In 1990, Gerwin van Leeuwen brought out a book entitled:
- Fully Indian – authentically Christian: A study of the first fifteen years of the NBCLC (1967–1982), Bangalore, 1990.

In 1994, Cyril de Souza sdb brought out his research entitled:"Catechesis for India Today: An Appraisal of the Catechetical Proposal of D.S. Amalorpavadass", Kristu Jyoti Publications, Bangalore.

- Two memorial volumes came out in 1991:
  - J. Russel Chandran (ed.), Third World Theologies in Dialogue: Essays in Memory of D. S. Amalorpavadass, EATWOT, Bangalore, 1991.
  - Paul Puthanangady ed., Church in India: Institution or Movement ? (1991)
Anjali Ashram has brought out the experience of Atma Purna Anubhava(APA) in 2000
his two doctoral thesis 'India Seeking God' and 'The destiny of the Church in India' in 2004 and Brahma Sakshatkara Anubhava (BSA) in 2004.
'An India Christian Guru' the Biography in 2011 and 2015 on the occasion of his 25th anniversary of mahasamdhi all his mission theology series have been compiled as one volume 'Mission Theology' and other writings as 'In search of Identity'. All his writings on Liturgy, Catechetics and Bible as three separate volumes Biblical Renewal, Liturgical Renewal and Catechetical Renewal.
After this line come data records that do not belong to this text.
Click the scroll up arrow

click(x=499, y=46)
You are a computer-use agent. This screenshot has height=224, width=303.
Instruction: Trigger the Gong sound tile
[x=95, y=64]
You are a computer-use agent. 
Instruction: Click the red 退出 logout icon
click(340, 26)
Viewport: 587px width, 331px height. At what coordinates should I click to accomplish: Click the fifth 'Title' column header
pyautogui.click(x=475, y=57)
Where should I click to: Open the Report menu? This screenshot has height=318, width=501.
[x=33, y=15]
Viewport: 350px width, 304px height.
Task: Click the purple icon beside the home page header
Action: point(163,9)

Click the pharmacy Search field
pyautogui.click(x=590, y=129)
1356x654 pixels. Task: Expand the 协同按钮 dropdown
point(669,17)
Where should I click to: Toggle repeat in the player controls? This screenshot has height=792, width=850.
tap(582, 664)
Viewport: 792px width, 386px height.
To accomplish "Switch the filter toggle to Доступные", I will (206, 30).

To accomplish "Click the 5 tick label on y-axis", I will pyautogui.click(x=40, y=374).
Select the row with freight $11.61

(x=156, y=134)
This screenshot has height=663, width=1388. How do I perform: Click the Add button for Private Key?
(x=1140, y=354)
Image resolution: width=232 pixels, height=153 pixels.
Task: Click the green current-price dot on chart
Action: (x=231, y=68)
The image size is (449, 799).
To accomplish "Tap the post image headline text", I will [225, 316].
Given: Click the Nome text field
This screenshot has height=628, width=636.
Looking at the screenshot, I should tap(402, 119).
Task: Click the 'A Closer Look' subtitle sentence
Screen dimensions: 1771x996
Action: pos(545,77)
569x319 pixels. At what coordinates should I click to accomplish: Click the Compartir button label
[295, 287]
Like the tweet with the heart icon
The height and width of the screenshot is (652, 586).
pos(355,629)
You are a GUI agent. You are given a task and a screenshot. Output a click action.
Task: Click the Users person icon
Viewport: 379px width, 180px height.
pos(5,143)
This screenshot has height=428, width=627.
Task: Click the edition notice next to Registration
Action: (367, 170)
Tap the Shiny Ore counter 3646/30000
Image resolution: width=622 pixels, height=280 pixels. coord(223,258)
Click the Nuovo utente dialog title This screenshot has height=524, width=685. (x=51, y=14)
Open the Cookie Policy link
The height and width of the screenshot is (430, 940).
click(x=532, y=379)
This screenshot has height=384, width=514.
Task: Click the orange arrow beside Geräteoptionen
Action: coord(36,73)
There are four books in Tamil.

==Memberships==
Fr. Amalorpavadass was constantly in demand and was much sought after. He was very active in many international organizations, including

- Ecumenical Association of Third World Theologians (EATWOT),
- International Commission for English in the liturgy,
- World Catholic Federation for the Biblical Apostolate,
- International Association for Mission Studies (IAMS)
- Secretary, Biblical, Catechetical and Liturgical Commissions of the Catholic Bishop's Conference of India (CBCI).

He was appointed by Pope Paul VI as one of the two special secretaries for the Synod of Bishops on evangelisation in 1974, in the Vatican. The outstanding contributions he made were well recognized as acknowledged above.

==Death==
Fr. Amalorpavadass (Amalor) died in an automobile accident on his way to Bangalore from Mysore. He is buried at Anjali Ashram. His final services were officiated by his older brother Simon Cardinal Lourdusamy who was then the Prefect of the Congregation for Eastern Rite Churches.